Background: Switching between therapies is a recommended strategy for rheumatoid arthritis (RA) and psoriatic arthritis (PsA) patients who experience treatment failure; moreover, data on switching due to primary non-response and subsequent failures are limited.

Objectives: To obtain information from clinical practice regarding failures due to primary non-response in patients on biologic and target synthetic disease-modifying antirheumatic drugs (ts/bDMARDs), assessing the incidence rate (IR) of switching due to primary non-response and risk of subsequent treatment failure by cycling compared to swapping.

Design: A longitudinal retrospective study, spanning from 2007 to 2022, was conducted on patients with RA or PsA treated with ts/bDMARDs at an outpatient rheumatology clinic.

Methods: The main outcomes were as follows: (1) ts/bDMARD failure due to primary non-response and (2) subsequent discontinuation of prescribed ts/bDMARD due to lack of efficacy. The independent variable was switching between classes compared to switching within class. As covariates, clinical, sociodemographic, clinical, and treatments were considered. To estimate ts/bDMARDs switching rates, survival techniques were used, expressing the IR per 100 patients * year with their 95% confidence interval. Cox multivariate regression analyses were run to assess the role of switching between/within class in the subsequent treatment failure.
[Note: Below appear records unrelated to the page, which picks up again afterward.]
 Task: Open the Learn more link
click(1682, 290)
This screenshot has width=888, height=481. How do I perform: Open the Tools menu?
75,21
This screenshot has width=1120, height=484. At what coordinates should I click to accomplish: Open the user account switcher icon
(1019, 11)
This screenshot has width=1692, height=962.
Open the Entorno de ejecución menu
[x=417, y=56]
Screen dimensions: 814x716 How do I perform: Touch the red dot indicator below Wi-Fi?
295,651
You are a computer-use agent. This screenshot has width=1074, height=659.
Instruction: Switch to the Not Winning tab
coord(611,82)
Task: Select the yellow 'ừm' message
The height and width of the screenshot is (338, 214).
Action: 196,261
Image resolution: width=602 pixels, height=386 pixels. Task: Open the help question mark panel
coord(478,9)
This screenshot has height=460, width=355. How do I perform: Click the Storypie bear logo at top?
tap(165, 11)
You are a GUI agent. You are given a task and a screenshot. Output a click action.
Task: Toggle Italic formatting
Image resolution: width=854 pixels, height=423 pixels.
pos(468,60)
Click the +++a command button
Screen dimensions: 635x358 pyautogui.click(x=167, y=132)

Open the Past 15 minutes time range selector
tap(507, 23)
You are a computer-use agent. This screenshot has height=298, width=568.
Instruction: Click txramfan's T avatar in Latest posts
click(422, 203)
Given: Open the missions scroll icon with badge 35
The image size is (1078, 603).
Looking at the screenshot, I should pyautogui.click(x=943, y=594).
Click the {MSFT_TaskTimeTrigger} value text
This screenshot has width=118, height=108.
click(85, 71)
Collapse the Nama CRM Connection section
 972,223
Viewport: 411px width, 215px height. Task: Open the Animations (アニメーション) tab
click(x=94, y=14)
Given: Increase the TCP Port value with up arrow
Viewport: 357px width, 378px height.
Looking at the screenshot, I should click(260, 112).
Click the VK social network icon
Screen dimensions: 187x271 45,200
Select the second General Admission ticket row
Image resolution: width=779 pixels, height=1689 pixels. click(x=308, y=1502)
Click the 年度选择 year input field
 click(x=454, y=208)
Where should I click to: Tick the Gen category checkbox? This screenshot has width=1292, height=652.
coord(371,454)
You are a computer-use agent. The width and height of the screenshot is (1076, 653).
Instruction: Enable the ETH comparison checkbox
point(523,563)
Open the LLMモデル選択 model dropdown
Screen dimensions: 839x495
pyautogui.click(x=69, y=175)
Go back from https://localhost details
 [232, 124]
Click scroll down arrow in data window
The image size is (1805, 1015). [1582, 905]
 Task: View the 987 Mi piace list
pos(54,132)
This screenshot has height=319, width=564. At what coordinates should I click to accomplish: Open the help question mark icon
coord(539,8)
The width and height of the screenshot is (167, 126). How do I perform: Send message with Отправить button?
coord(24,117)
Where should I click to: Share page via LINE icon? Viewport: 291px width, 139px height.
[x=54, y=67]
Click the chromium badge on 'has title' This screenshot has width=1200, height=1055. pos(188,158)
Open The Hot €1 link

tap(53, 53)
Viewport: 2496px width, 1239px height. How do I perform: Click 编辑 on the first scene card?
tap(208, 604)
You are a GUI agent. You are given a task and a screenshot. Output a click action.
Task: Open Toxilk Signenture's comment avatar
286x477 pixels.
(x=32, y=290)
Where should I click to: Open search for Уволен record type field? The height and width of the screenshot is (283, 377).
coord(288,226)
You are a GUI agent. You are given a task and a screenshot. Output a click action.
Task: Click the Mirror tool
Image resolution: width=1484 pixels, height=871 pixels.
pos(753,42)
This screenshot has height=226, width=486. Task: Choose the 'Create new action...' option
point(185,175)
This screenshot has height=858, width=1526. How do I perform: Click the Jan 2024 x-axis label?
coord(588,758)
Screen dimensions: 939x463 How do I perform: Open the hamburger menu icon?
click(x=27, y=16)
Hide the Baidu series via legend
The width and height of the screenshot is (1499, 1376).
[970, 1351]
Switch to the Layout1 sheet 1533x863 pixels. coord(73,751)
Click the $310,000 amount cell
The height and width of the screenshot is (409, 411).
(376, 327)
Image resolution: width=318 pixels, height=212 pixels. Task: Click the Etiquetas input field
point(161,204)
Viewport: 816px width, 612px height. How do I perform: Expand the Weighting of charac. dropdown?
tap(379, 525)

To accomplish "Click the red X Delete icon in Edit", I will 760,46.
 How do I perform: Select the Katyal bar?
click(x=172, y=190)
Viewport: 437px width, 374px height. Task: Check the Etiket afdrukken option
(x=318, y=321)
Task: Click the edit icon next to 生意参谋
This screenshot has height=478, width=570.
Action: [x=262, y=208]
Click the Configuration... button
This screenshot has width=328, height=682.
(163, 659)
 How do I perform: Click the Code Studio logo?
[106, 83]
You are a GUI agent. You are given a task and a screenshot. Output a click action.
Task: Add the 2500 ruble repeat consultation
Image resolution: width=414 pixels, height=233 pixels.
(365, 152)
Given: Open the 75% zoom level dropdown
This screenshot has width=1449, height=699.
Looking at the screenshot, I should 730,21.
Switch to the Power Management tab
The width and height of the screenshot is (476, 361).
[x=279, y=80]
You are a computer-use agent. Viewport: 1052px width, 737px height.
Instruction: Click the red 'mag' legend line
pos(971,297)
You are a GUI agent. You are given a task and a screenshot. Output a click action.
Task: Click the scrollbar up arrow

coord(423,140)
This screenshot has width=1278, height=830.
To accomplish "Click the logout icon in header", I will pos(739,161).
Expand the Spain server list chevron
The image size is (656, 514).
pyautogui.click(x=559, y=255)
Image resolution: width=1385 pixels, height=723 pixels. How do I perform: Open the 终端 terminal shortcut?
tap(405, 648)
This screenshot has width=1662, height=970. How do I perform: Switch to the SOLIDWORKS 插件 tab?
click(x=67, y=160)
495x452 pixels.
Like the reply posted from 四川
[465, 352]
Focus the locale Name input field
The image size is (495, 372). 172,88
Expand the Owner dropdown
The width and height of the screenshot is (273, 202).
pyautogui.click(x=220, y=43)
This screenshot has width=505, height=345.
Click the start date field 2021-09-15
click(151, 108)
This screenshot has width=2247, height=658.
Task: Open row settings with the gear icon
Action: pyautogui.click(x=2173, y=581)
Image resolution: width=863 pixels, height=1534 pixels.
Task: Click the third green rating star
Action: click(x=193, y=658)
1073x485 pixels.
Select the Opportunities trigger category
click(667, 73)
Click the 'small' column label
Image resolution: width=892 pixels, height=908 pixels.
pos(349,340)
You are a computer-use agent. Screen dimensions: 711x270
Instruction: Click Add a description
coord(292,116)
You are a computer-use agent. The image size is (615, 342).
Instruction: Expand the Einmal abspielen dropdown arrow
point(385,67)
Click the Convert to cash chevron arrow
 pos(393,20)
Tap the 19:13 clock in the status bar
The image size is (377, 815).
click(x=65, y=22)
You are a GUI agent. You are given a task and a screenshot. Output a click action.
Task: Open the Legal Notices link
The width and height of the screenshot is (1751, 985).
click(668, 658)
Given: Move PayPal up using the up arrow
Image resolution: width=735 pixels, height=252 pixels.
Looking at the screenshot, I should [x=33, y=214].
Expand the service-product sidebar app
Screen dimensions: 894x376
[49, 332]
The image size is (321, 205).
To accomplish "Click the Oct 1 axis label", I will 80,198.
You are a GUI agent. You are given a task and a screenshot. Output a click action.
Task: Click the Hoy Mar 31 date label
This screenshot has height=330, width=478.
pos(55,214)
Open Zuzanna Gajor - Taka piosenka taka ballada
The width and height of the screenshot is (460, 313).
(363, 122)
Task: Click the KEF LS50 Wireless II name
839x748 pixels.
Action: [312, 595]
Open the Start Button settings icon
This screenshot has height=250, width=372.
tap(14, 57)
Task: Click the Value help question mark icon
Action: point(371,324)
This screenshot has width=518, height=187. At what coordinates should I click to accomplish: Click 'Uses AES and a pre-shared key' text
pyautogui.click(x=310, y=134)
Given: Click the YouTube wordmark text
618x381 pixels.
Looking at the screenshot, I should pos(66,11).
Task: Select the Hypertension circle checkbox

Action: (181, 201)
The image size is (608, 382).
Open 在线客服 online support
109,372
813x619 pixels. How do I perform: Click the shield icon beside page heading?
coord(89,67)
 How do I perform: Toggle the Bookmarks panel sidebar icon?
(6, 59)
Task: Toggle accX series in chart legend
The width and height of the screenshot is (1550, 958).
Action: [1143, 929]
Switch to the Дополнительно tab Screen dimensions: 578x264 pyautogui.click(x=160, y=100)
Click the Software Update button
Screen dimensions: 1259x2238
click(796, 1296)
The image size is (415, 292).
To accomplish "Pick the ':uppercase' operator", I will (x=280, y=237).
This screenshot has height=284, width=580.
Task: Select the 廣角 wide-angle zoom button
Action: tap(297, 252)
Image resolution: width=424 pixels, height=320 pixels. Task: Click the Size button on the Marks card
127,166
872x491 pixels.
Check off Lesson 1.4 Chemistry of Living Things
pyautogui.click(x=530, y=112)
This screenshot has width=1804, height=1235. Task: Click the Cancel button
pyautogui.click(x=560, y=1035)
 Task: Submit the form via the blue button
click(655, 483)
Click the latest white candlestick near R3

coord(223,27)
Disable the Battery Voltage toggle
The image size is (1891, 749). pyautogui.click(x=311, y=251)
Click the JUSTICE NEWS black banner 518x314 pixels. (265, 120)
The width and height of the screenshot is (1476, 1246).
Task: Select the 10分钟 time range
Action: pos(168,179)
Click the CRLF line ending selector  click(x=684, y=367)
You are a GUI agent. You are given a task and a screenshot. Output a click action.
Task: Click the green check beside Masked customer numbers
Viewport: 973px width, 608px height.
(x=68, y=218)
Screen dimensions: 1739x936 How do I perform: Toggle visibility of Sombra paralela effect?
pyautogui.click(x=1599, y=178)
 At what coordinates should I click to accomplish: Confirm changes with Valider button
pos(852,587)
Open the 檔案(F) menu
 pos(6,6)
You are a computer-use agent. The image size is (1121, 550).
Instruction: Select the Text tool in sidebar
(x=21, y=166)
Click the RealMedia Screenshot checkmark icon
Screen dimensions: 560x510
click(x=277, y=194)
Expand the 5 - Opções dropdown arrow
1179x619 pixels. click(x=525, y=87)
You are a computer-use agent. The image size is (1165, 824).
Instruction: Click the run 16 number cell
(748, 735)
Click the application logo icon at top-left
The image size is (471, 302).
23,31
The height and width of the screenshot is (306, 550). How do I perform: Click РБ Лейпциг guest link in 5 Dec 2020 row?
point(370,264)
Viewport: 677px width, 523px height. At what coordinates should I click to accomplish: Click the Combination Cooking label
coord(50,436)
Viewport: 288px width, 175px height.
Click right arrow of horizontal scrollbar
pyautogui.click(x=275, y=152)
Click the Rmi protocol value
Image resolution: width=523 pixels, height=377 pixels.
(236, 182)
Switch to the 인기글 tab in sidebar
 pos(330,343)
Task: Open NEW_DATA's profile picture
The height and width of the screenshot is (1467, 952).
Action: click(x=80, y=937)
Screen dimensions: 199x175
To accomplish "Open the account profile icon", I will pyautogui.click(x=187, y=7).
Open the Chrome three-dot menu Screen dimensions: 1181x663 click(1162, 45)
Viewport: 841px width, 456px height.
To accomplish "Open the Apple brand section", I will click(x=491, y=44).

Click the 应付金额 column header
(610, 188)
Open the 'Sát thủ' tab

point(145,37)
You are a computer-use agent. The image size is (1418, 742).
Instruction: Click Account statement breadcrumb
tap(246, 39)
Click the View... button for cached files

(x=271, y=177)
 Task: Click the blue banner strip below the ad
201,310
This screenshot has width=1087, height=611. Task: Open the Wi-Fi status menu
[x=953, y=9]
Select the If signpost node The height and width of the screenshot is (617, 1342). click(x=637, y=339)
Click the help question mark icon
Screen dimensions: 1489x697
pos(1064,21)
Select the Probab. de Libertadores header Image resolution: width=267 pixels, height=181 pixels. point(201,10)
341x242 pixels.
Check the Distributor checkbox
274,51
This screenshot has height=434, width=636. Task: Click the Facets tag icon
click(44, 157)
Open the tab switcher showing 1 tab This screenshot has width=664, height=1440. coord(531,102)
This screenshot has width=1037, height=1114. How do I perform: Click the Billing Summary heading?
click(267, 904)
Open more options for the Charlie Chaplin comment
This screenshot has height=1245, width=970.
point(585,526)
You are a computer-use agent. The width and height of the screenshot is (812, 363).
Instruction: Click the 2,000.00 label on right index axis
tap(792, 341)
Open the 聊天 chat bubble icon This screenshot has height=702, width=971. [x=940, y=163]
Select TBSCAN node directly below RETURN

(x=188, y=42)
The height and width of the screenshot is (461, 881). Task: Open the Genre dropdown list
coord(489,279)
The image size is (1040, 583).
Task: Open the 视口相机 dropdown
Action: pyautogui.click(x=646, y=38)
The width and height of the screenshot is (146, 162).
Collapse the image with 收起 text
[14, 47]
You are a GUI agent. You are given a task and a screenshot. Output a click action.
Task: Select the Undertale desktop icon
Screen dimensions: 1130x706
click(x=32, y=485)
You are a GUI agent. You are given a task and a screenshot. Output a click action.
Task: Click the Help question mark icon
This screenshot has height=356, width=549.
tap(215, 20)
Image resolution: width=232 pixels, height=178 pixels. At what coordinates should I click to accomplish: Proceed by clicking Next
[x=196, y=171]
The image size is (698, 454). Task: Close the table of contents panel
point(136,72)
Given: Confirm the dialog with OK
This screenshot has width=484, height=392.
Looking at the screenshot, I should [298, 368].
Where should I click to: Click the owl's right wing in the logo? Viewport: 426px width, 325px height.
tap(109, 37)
Results: In total, 327 patients were included. Of these, 50 patients in 77 treatment courses developed primary non-response with an IR of 4.25 (3.4-5.3). The IR was quite similar between RA and PsA, higher in women, and in those who started ts/bDMARDs after 2018. In those with primary non-response, there were 42 subsequent treatment failures with an IR of 26.38 (19.49-35.69). The multivariate model showed that cycling increased the risk of subsequent failure compared to swapping (hazard ratio: 2 (1.1-3.77), p = 0.03).

Conclusion: This study provides support to consider swapping a better alternative rather than cycling after primary non-response.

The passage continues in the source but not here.